Renyi Entropy Dynamics and Lindblad Spectrum for Open Quantum System

TL;DR

This paper explores how the Lindblad spectrum influences the dynamics of the second Rènyi entropy in open quantum systems, revealing two energy scales that govern short- and long-term behaviors and connecting dissipation strength to entropy evolution.

Contribution

It introduces a novel analysis linking Lindblad spectrum segment structure and energy scales to the dynamics of the second Rènyi entropy in many-body quantum systems under dissipation.

Findings

Two energy scales in Lindblad spectrum determine entropy dynamics.

Short-time entropy dynamics accelerates with increased dissipation.

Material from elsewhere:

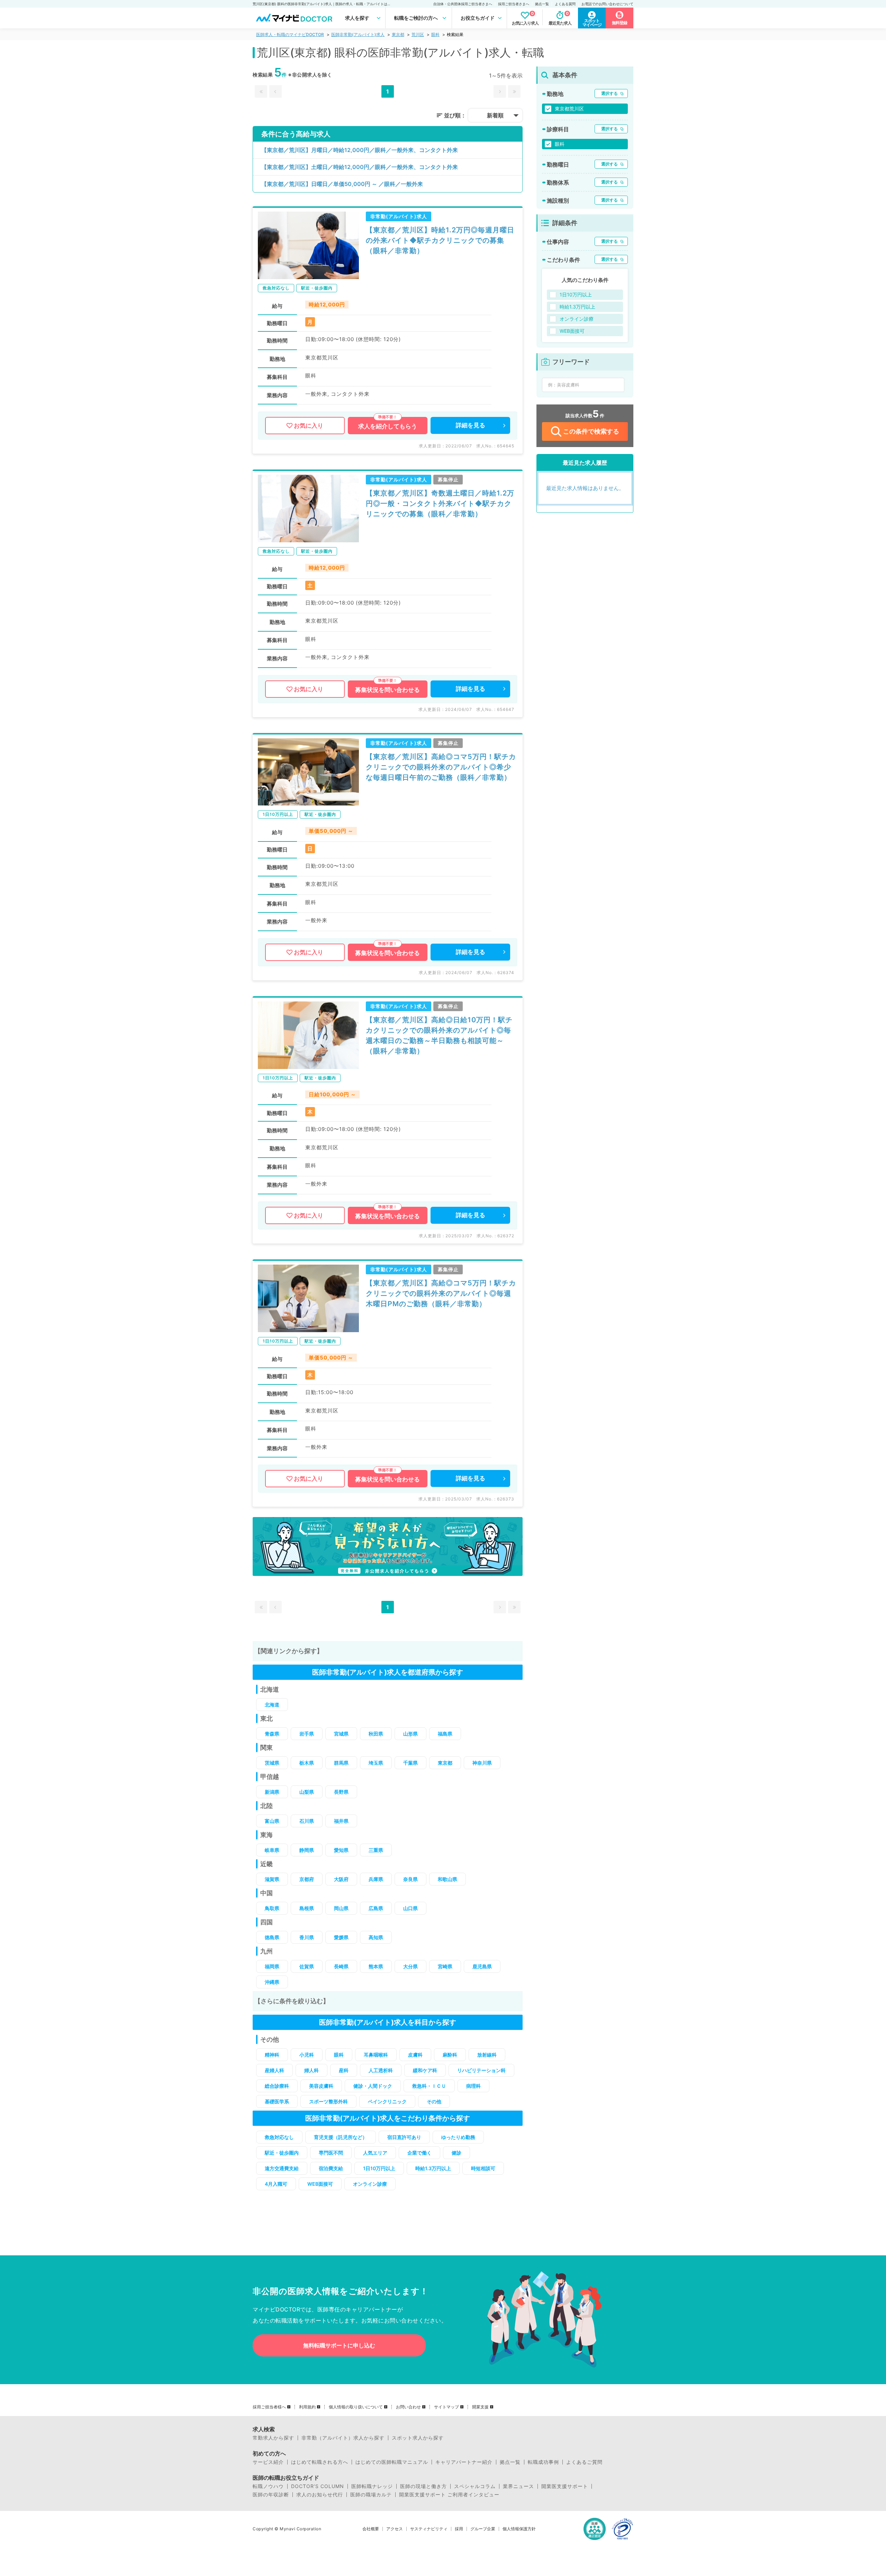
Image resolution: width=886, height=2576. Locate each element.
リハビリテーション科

Long-time entropy dynamics decelerates with increased dissipation.

Abstract

In this letter we point out that the Lindblad spectrum of a quantum many-body system displays a segment structure and exhibits two different energy scales in the strong dissipation regime. One energy scale determines the separation between different segments, being proportional to the dissipation strength, and the other energy scale determines the broadening of each segment, being inversely proportional to the dissipation strength. Ultilizing a relation between the dynamics of the second R\'enyi entropy and the Lindblad spectrum, we show that these two energy scales respectively determine the short- and the long-time dynamics of the second R\'enyi entropy starting from a generic initial state. This gives rise to opposite behaviors, that is, as the dissipation strength increases, the short-time dynamics becomes faster and the long-time dynamics becomes slower. We also interpret the quantum Zeno effect as specific initial states that only occupy the Lindblad spectrum around zero, for which only the broadening energy scale of the Lindblad spectrum matters and gives rise to suppressed dynamics with stronger dissipation. We illustrate our theory with two concrete models that can be experimentally verified.